Автор статьи, ‘разочаровавшись’ в нынешних студентах, спрашивает себя, каковы будут будущие студенты: ‘будут ли они грозить кафедрам свистками, мочеными яблоками и т. п. уличными орудиями протестующих’, т. е. нынешних студентов. Свистки и моченые яблоки употребляются не как ‘уличные орудия’, уличными орудиями служат: штыки, приклады, палаши, пусть вспомнит автор статьи, студентами ли употреблялись эти уличные орудия против кого-нибудь, или употреблялись они против студентов, и пусть скажет, если может, была ли нужда употреблять их против студентов [, и если вздумает говорить, что нужда в этом была, то пусть объяснит, было ли в то время разделяемо такое мнение высшим начальством расположенного в городе отдельного гвардейского корпуса.] Итак, отлагаем речь об употреблении уличных орудий во время студенческой истории до той поры, когда автор статьи покажет нам возможность подробнее заняться этим предметом. Что же касается свистков и моченых яблок, эти орудия протеста употребляются за границею в театральных и концертных залах, а не на улицах, но находился ли хотя один свисток в руках у кого-нибудь из студентов и было ли хотя одно моченое яблоко брошено в кого-нибудь на какой-нибудь лекции или студенческой сходке? Мы не слышали ничего подобного, и будем полагать, что ничего подобного не было, пока автор статьи не докажет противного. Впрочем, он, вероятно, только не умел выразиться с точностью или увлекся красноречием, а в сущности намерен был сказать только, что 8 марта в зале городской думы было шиканье и свист. Кто свистал и шикал? По одним рассказам большая половина присутствовавших, по другим рассказам — меньшинство, но очень многочисленное. Между тем известно, что студенты составляли лишь небольшую часть публики, находившейся в зале. И если бы не хотела свистать и шикать публика, то голоса студентов были бы заглушены ее аплодисментами, если бы и все до одного студенты шикали. А притом известно, что многие из них не свистали и не шикали.

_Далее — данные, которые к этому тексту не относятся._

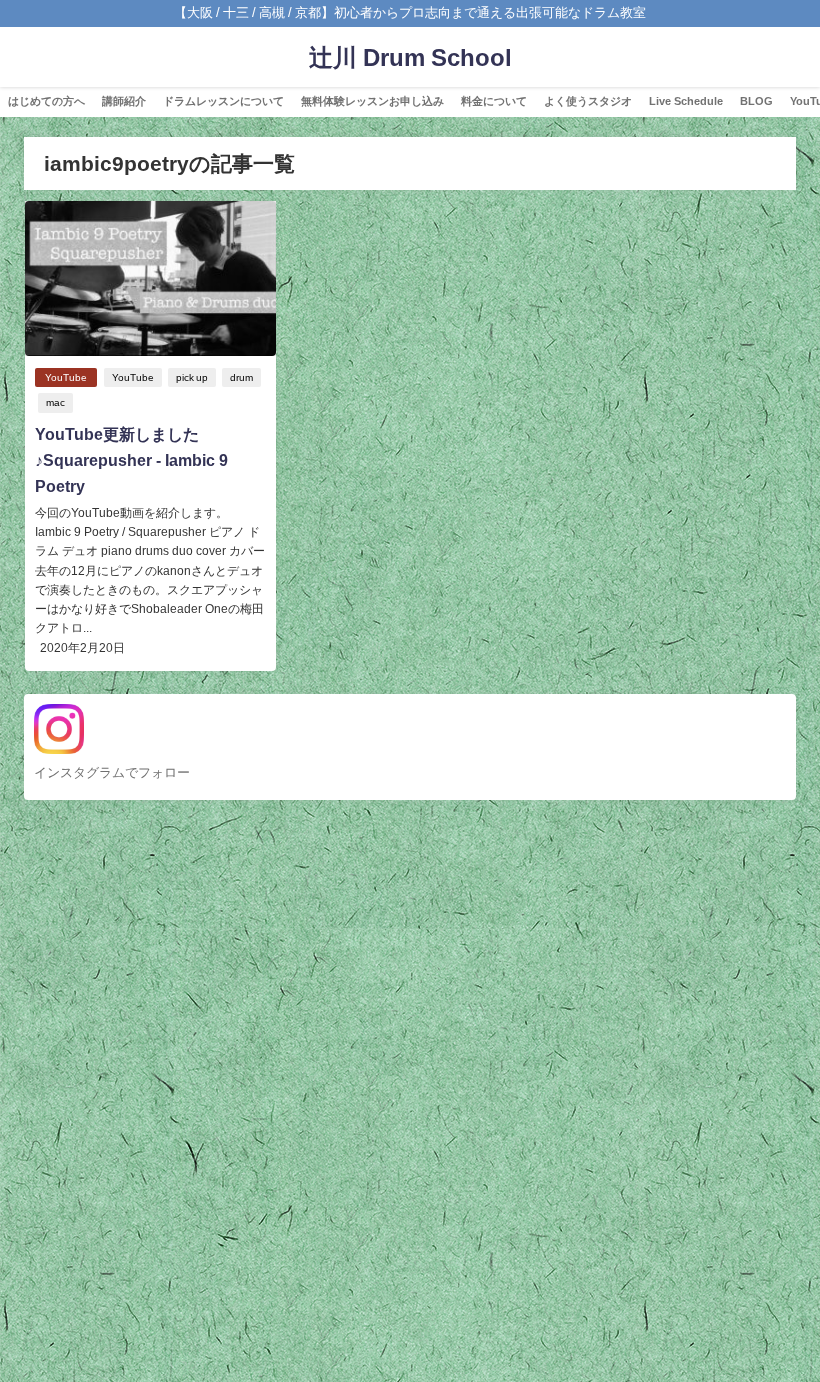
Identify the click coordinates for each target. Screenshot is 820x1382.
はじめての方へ (46, 101)
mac (55, 402)
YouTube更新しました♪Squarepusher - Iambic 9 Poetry (131, 459)
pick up (192, 377)
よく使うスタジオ (588, 101)
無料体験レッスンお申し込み (372, 101)
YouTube (66, 377)
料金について (494, 101)
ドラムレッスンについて (223, 101)
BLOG (756, 101)
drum (241, 377)
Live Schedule (686, 101)
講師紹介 (124, 101)
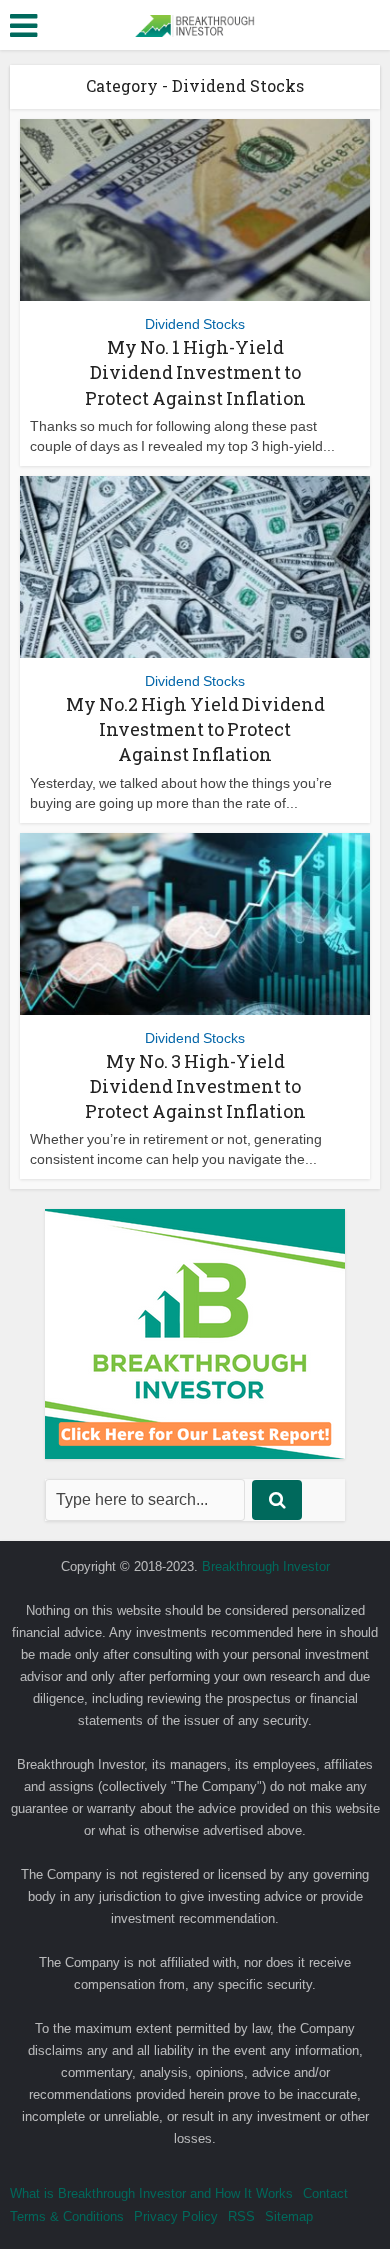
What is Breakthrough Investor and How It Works (151, 2193)
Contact (325, 2193)
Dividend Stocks (195, 324)
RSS (241, 2216)
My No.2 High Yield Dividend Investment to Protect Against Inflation (195, 729)
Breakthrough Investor (266, 1566)
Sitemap (289, 2216)
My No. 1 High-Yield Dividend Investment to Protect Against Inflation (195, 372)
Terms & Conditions (67, 2216)
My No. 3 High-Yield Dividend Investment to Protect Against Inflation (195, 1086)
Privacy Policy (176, 2216)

Следовательно, многочисленность свиставших и шикавших показывает, что шикала и свистала публика. Это положительно утверждают и все слышанные нами рассказы: часть публики аплодировала, другая часть шикала. Если шиканье было тут дурно или неосновательно, то извольте обращать свои укоризны за него на публику, а не на студентов. Пропуская несколько тирад, содержащих в себе вариации на строки, нами избранные, заметим слова, относящиеся также к прекращению публичных лекций: студенты ‘стали требовать от профессоров, чтобы они пристали к их протестациям и демонстрациям’. Когда это было? Сколько мы знаем, этого никогда не было. ‘Конечно, последние отказались’. Как они могли ‘отказываться’ от того, к чему их никогда не приглашали и чего никогда не предполагали делать сами студенты? ‘Это вызвало со стороны учащихся ряд таких неприличных выходок’ — каких это выходок? Когда они были? [— ‘что и публичные лекции должны были закрыться’. Решение прекратить публичные лекции, как мы сказали, было принято профессорами вечером 6 марта свободно и по их собственному убеждению, как они тогда объявили, и никакие выходки со стороны студентов не предшествовали этому свободно принятому профессорами решению.]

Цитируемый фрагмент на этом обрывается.